Differentially Private Conditional Tabular GAN (DPCTGAN)#

Conditional tabular GAN with differentially private stochastic gradient descent. From “Modeling Tabular data using Conditional GAN”.

import pandas as pd
from snsynth import Synthesizer

pums = pd.read_csv("PUMS.csv")

synth = Synthesizer.create("dpctgan", epsilon=3.0, verbose=True)
synth.fit(pums, preprocessor_eps=1.0)
pums_synth = synth.sample(1000)

Parameters#

class snsynth.pytorch.nn.dpctgan.DPCTGAN(embedding_dim=128, generator_dim=(256, 256), discriminator_dim=(256, 256), generator_lr=0.0002, generator_decay=1e-06, discriminator_lr=0.0002, discriminator_decay=1e-06, batch_size=500, discriminator_steps=1, verbose=True, epochs=300, pac=1, cuda=True, disabled_dp=False, delta=None, sigma=5, max_per_sample_grad_norm=1.0, epsilon=1, loss='cross_entropy')[source]#

DPCTGAN Synthesizer.

GAN-based synthesizer that uses conditional masks to learn tabular data.

Parameters

epsilon – Privacy budget for the model.
sigma – The noise scale for the gradients.

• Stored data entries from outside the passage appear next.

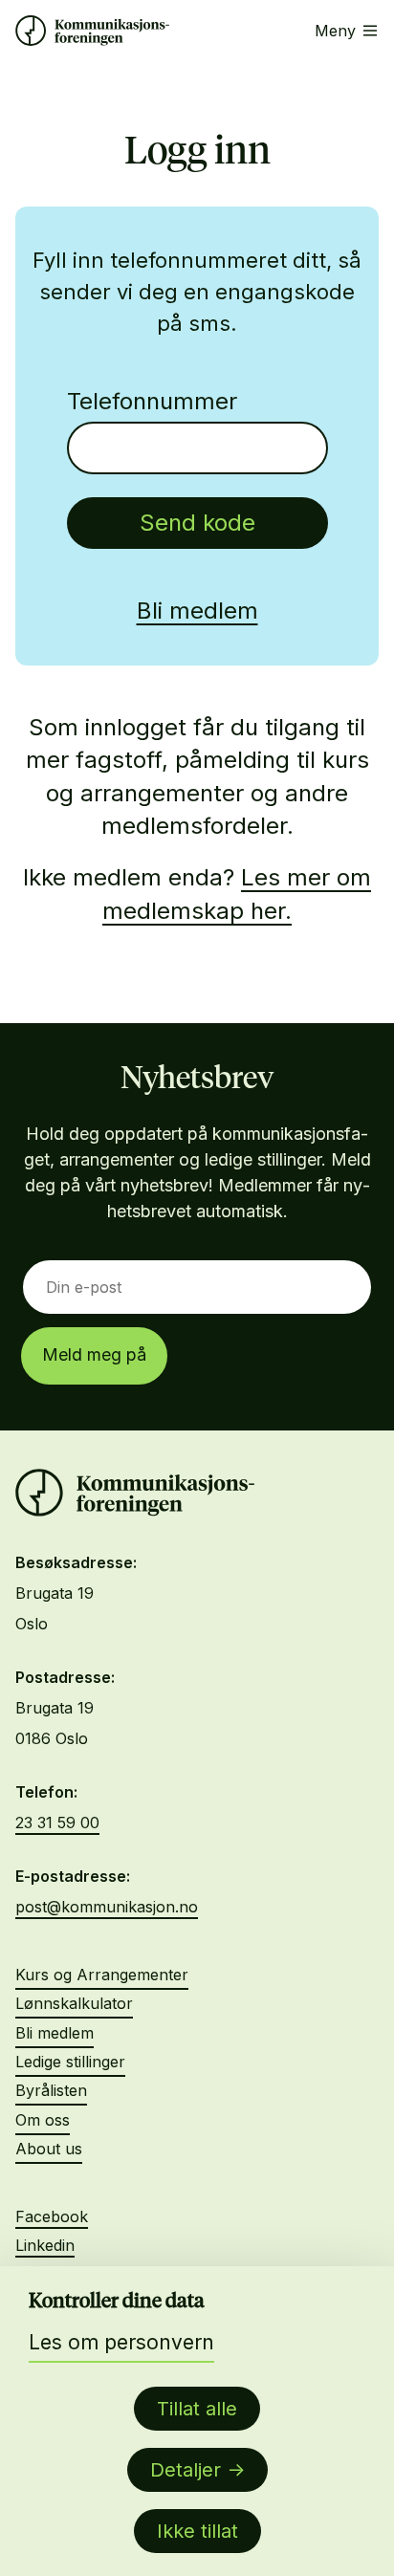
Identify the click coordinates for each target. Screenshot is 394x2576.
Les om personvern (121, 2342)
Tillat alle (197, 2408)
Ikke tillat (197, 2531)
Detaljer (185, 2469)
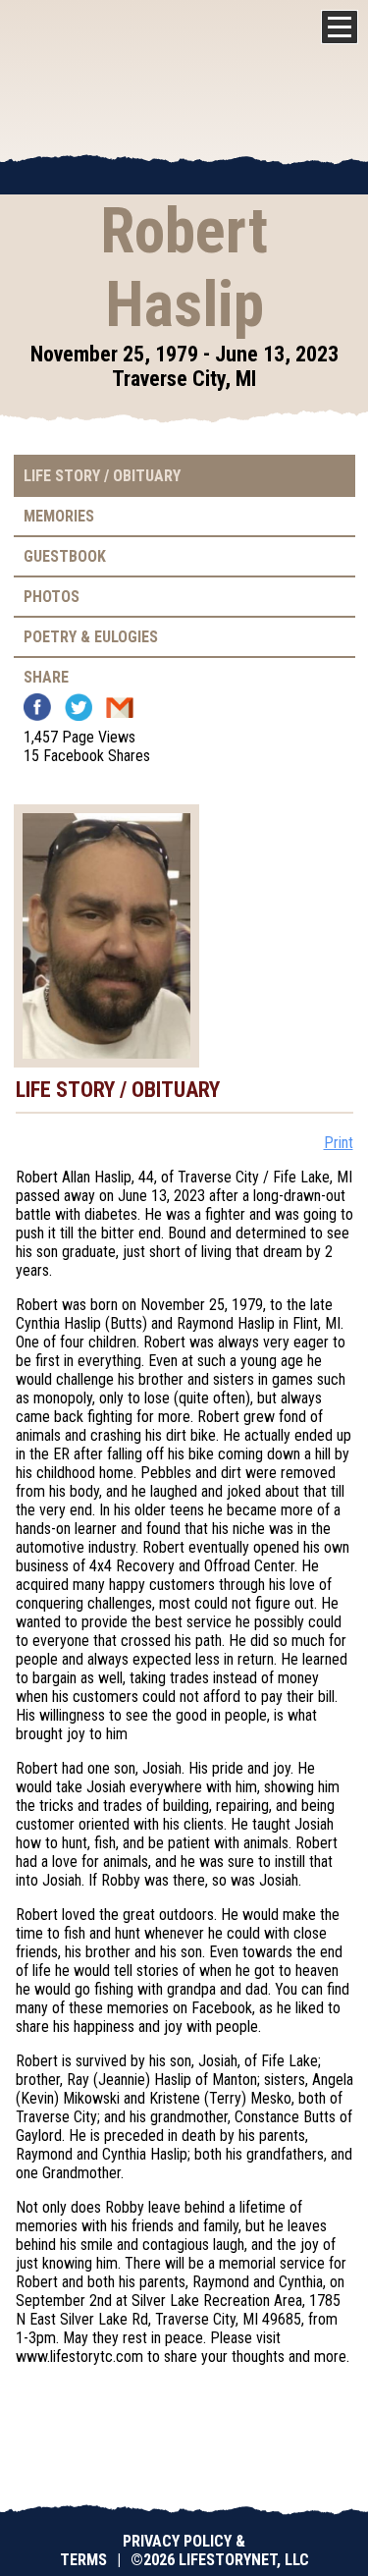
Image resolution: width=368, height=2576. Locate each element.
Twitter (78, 707)
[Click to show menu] (339, 27)
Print (338, 1142)
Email (119, 707)
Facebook (37, 707)
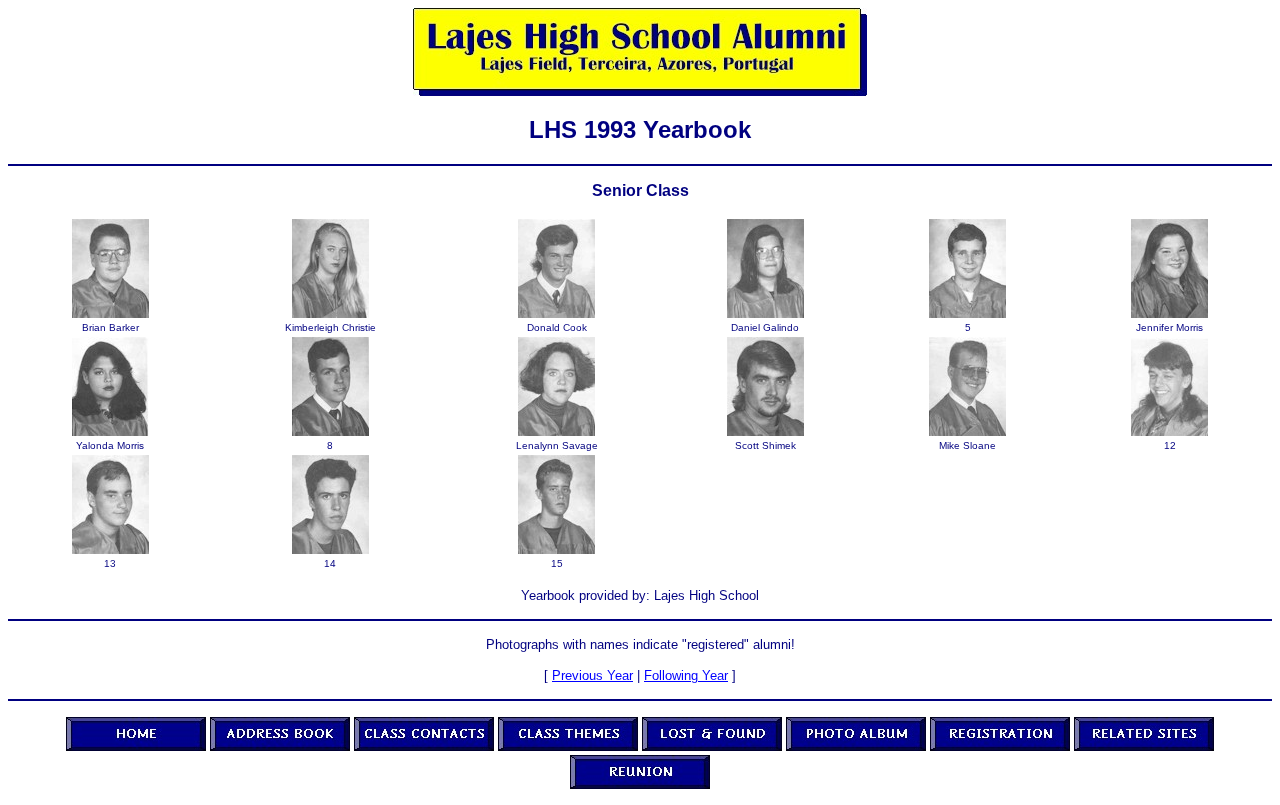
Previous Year (592, 675)
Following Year (686, 675)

Noise scale and batch size influence how fast the privacy budget is consumed, which in turn influences the convergence rate and the quality of the synthetic data.
batch_size – The batch size for training the model.
epochs – The number of epochs to train the model.
embedding_dim – The dimensionality of the embedding layer.
generator_dim – The dimensionality of the generator layer.
discriminator_dim – The dimensionality of the discriminator layer.
generator_lr – The learning rate for the generator.
discriminator_lr – The learning rate for the discriminator.
verbose – Whether to print the training progress.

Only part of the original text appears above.